Interlude Paroles Debout
La Cour ricanante des “grands” de ce monde est-elle seulement capable de comprendre ce qu’il se passe ? Eux qui se piquaient il y a peu de pédagogie, pour démontrer au peuple ignare ô combien il se trompait au sujet de la loi El Khomri, se retrouvent subitement dans la position du malcomprenant pathologique. Privatisation de l’espace publique, déni de démocratie, chacune de leur objection emprunte au final la trajectoire délicieuse du boomerang. S’imaginant parler des autres, les oligarques ne parlent que d’eux-mêmes, de leur esprit étriqué et leur incapacité à s’ouvrir à un autre monde. Dans le leur, tout est plié, ils sont les maîtres et il n’y a pas d’alternative.
Interlude Lordon sur la démocratie, le tina et les grains de sable
Et c’est bien pour cela qu’il en faut un autre, de monde. Quand on s’aperçoit finalement qu’on est arrivé dans une impasse, faut-il vraiment argumenter longtemps pour comprendre que rester coincé devant le mur du fond n’est pas une option ? Il faut juste aller voir ailleurs, sous peine de se retrouver compressé, cabossé, écrasé par ce mur qui empêche toutes les générations d’avancer. CQFD
Je n’ai aucune idée de ce que va devenir ce mouvenent, ou de comment les choses vont évoluer sur les places et dans les quartiers. Mais ce que je sais, c’est que ce travail d’écoute et d’expression, ce préalable à toute contruction future, m'enchante au plus haut point et me réveille aux autres. Cesser de juger, tenter de comprendre, apprendre et imaginer c’est quand même beaucoup plus réjouissant que dénigrer, railler, juger et dézinguer. Ras le bol du coté obscure de la force.
Ce que m’apprend ce mouvement, c’est sortir du binaire, quand l’entre-soi n’est pas synonyme d’exclusion par exemple, même si ce n’est pas une évidence. Les commissions féministes non mixtes, sont à cet égard un cas très intéressant. J’avoue que la première fois que j’en ai entendu parlé, j’ai trouvé ça regrettable.

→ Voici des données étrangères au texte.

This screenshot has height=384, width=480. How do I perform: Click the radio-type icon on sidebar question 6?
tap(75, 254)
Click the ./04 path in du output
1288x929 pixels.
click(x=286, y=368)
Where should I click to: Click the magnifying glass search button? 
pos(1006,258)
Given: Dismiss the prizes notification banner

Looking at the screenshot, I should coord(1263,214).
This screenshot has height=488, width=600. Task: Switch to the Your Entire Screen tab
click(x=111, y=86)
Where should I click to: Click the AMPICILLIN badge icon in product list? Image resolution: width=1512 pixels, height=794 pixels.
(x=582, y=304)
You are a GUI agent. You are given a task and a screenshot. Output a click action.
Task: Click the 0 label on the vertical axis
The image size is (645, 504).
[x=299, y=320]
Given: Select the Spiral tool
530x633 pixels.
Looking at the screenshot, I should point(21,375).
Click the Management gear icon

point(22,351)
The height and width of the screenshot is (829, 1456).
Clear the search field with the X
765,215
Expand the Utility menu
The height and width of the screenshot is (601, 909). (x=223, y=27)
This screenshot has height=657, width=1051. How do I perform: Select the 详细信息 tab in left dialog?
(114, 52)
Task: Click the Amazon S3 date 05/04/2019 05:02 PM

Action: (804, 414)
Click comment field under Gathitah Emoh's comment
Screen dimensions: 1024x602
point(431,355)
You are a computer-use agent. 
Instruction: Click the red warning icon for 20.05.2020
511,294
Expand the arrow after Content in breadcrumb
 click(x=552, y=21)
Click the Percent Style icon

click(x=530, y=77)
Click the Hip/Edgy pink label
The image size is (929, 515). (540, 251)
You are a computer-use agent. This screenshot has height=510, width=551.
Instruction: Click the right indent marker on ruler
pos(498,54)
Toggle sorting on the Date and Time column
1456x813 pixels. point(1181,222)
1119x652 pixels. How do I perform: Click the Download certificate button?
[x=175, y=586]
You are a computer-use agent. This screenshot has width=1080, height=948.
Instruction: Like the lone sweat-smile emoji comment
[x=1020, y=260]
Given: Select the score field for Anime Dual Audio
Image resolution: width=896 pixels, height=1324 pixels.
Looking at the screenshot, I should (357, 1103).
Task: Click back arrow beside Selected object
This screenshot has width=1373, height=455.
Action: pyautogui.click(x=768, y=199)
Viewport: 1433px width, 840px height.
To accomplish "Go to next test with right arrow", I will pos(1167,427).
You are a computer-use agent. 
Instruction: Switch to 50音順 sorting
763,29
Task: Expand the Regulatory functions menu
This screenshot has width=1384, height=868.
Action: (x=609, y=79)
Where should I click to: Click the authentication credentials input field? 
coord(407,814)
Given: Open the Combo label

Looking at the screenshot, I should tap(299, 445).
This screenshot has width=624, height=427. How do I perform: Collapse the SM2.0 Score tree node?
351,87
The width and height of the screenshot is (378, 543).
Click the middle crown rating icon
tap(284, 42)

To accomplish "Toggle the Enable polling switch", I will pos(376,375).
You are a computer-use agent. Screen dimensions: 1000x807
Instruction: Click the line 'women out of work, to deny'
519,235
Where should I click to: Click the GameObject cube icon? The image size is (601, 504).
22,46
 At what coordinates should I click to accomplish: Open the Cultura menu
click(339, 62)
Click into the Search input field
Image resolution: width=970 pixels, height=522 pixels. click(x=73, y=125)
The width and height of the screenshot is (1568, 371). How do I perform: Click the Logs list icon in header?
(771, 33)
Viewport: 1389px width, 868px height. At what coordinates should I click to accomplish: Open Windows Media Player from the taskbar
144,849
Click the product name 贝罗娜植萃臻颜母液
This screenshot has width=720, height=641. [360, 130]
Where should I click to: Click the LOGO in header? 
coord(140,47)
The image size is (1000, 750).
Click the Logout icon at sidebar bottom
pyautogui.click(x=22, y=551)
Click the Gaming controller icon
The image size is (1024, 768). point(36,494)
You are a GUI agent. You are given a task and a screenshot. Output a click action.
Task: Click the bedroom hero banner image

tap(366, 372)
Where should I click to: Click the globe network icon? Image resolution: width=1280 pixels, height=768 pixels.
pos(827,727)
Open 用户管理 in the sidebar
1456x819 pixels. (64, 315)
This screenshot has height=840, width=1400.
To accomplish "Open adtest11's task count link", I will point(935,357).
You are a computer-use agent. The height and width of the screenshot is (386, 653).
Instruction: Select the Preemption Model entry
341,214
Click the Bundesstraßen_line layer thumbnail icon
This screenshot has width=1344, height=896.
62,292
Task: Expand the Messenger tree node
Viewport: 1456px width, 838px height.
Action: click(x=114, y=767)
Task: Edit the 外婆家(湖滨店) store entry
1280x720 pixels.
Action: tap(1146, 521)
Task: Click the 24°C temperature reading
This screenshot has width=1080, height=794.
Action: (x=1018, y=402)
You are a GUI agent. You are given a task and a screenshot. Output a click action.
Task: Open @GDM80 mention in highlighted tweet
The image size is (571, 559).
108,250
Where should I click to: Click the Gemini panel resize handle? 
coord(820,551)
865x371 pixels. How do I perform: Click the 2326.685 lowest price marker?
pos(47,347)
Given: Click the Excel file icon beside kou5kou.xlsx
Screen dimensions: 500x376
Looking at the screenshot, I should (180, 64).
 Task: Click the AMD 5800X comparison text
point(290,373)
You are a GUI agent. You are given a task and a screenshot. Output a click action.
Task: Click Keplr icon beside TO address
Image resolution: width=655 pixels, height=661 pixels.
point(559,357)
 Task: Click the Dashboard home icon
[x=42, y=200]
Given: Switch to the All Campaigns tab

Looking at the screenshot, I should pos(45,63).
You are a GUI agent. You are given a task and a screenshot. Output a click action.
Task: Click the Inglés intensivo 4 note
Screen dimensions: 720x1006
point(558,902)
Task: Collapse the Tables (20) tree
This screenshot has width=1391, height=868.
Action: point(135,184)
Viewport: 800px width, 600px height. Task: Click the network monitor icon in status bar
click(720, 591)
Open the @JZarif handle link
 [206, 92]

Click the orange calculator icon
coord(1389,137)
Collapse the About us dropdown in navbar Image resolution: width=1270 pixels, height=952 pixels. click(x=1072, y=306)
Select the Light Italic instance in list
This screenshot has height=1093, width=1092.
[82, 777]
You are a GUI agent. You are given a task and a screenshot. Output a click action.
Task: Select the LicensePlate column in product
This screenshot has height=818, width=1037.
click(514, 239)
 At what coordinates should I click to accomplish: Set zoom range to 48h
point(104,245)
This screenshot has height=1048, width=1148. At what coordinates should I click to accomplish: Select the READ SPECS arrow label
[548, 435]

Et puis, je suis tombée sur un article, où quelqu’un expliquait pourquoi ce genre de commission avait été créée.
« La non-mixité choisie, ce n’est pas pour se retrouver entre femmes mais entre personnes socialement dominées et opprimées[...]. Il faut des espaces pour que les dominés puissent prendre conscience ensemble des pratiques d’oppression et s’exprimer, sans la présence des dominants. »
Bref, un entre-soi pour que la parole se libère et être capable ensuite de passer à l’étape suivante.
Et c’est ça qui est bien à Nuit Debout, c’est que finalement, à force d’écouter les gens, on s’ouvre à leur monde et il est ainsi beaucoup plus facile à chacun de l’intégrer dans le sien. Ne plus être ignorant de l’autre et de son vécu, accepter qu’il y ait des tempos différents. On ne marchera jamais tous à la même vitesse, ni dans la même direction d’ailleurs, mais il est certainement possible de s’appuyer les uns sur les autres, grâce à des ponts de considérations.
S'appuyer, ce n'est pas s'assimiler ni se fagociter : je ne suis pas comme toi, parce qu’on n’a de toute manière pas à être pareil. Et c’est tant mieux, parce qu’on pourra découvrir des tas trucs qu’on ne connaissait pas. Je pense que c'est ça l'esprit debout, des petites voix qui donnent de la lumière, là où il en manquait cruellement. Et ça c'est déjà une grande victoire.
Et je finirai par un coucou amical à Radio Debout qui m’a éveillée à tout ça du fond de mes 10000 km de distance. Franchement un grand merci.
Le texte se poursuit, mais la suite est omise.